● **Description of the task**
Arrange the lines of the listing below as a Markdown table with two columns, Row and Line. Number each row and skip any blank lines.

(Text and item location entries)

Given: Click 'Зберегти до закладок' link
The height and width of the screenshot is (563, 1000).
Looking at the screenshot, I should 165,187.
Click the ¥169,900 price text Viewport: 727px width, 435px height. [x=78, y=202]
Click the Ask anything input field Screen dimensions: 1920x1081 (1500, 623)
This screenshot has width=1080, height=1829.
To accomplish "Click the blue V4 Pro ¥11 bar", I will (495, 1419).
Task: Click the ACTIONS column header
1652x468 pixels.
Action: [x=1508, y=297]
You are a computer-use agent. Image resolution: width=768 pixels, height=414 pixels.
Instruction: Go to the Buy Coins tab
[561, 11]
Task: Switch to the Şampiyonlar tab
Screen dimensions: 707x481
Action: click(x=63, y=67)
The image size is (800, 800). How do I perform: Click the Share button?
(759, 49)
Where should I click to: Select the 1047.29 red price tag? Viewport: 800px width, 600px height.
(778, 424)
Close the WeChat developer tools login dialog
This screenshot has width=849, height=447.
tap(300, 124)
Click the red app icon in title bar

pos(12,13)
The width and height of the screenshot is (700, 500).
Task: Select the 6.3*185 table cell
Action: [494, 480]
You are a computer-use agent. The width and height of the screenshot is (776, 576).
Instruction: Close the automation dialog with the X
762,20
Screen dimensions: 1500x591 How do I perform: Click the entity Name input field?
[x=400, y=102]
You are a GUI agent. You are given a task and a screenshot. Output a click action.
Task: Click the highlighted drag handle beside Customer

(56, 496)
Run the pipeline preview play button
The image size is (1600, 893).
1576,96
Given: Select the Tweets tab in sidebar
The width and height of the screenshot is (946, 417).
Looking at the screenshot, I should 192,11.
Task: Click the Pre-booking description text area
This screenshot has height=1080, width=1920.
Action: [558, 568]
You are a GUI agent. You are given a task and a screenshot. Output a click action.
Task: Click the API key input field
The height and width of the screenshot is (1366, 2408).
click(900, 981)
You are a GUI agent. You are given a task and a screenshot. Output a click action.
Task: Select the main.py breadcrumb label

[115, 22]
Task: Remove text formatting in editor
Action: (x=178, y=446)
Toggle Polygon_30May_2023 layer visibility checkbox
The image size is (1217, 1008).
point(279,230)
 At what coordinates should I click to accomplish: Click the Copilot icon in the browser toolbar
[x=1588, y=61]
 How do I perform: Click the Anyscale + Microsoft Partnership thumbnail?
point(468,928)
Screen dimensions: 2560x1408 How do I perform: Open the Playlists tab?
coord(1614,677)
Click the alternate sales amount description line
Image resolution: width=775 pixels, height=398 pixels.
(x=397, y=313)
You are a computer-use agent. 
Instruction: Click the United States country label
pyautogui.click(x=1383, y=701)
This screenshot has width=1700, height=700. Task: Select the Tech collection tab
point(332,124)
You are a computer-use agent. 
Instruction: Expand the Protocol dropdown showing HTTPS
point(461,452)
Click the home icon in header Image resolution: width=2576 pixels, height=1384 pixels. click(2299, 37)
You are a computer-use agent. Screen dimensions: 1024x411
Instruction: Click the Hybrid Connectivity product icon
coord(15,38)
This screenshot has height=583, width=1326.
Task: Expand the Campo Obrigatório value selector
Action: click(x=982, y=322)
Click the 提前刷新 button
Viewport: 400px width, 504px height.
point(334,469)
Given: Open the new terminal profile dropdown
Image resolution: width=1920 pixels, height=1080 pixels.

● **Answer**
| Row | Line |
|---|---|
| 1 | Given: Click 'Зберегти до закладок' link |
| 2 | The height and width of the screenshot is (563, 1000). |
| 3 | Looking at the screenshot, I should 165,187. |
| 4 | Click the ¥169,900 price text Viewport: 727px width, 435px height. [x=78, y=202] |
| 5 | Click the Ask anything input field Screen dimensions: 1920x1081 (1500, 623) |
| 6 | This screenshot has width=1080, height=1829. |
| 7 | To accomplish "Click the blue V4 Pro ¥11 bar", I will (495, 1419). |
| 8 | Task: Click the ACTIONS column header |
| 9 | 1652x468 pixels. |
| 10 | Action: [x=1508, y=297] |
| 11 | You are a computer-use agent. Image resolution: width=768 pixels, height=414 pixels. |
| 12 | Instruction: Go to the Buy Coins tab |
| 13 | [561, 11] |
| 14 | Task: Switch to the Şampiyonlar tab |
| 15 | Screen dimensions: 707x481 |
| 16 | Action: click(x=63, y=67) |
| 17 | The image size is (800, 800). How do I perform: Click the Share button? |
| 18 | (759, 49) |
| 19 | Where should I click to: Select the 1047.29 red price tag? Viewport: 800px width, 600px height. |
| 20 | (778, 424) |
| 21 | Close the WeChat developer tools login dialog |
| 22 | This screenshot has width=849, height=447. |
| 23 | tap(300, 124) |
| 24 | Click the red app icon in title bar |
| 25 | pos(12,13) |
| 26 | The width and height of the screenshot is (700, 500). |
| 27 | Task: Select the 6.3*185 table cell |
| 28 | Action: [494, 480] |
| 29 | You are a computer-use agent. The width and height of the screenshot is (776, 576). |
| 30 | Instruction: Close the automation dialog with the X |
| 31 | 762,20 |
| 32 | Screen dimensions: 1500x591 How do I perform: Click the entity Name input field? |
| 33 | [x=400, y=102] |
| 34 | You are a GUI agent. You are given a task and a screenshot. Output a click action. |
| 35 | Task: Click the highlighted drag handle beside Customer |
| 36 | (56, 496) |
| 37 | Run the pipeline preview play button |
| 38 | The image size is (1600, 893). |
| 39 | 1576,96 |
| 40 | Given: Select the Tweets tab in sidebar |
| 41 | The width and height of the screenshot is (946, 417). |
| 42 | Looking at the screenshot, I should 192,11. |
| 43 | Task: Click the Pre-booking description text area |
| 44 | This screenshot has height=1080, width=1920. |
| 45 | Action: [558, 568] |
| 46 | You are a GUI agent. You are given a task and a screenshot. Output a click action. |
| 47 | Task: Click the API key input field |
| 48 | The height and width of the screenshot is (1366, 2408). |
| 49 | click(900, 981) |
| 50 | You are a GUI agent. You are given a task and a screenshot. Output a click action. |
| 51 | Task: Select the main.py breadcrumb label |
| 52 | [115, 22] |
| 53 | Task: Remove text formatting in editor |
| 54 | Action: (x=178, y=446) |
| 55 | Toggle Polygon_30May_2023 layer visibility checkbox |
| 56 | The image size is (1217, 1008). |
| 57 | point(279,230) |
| 58 |  At what coordinates should I click to accomplish: Click the Copilot icon in the browser toolbar |
| 59 | [x=1588, y=61] |
| 60 |  How do I perform: Click the Anyscale + Microsoft Partnership thumbnail? |
| 61 | point(468,928) |
| 62 | Screen dimensions: 2560x1408 How do I perform: Open the Playlists tab? |
| 63 | coord(1614,677) |
| 64 | Click the alternate sales amount description line |
| 65 | Image resolution: width=775 pixels, height=398 pixels. |
| 66 | (x=397, y=313) |
| 67 | You are a computer-use agent.  |
| 68 | Instruction: Click the United States country label |
| 69 | pyautogui.click(x=1383, y=701) |
| 70 | This screenshot has width=1700, height=700. Task: Select the Tech collection tab |
| 71 | point(332,124) |
| 72 | You are a computer-use agent.  |
| 73 | Instruction: Expand the Protocol dropdown showing HTTPS |
| 74 | point(461,452) |
| 75 | Click the home icon in header Image resolution: width=2576 pixels, height=1384 pixels. click(2299, 37) |
| 76 | You are a computer-use agent. Screen dimensions: 1024x411 |
| 77 | Instruction: Click the Hybrid Connectivity product icon |
| 78 | coord(15,38) |
| 79 | This screenshot has height=583, width=1326. |
| 80 | Task: Expand the Campo Obrigatório value selector |
| 81 | Action: click(x=982, y=322) |
| 82 | Click the 提前刷新 button |
| 83 | Viewport: 400px width, 504px height. |
| 84 | point(334,469) |
| 85 | Given: Open the new terminal profile dropdown |
| 86 | Image resolution: width=1920 pixels, height=1080 pixels. |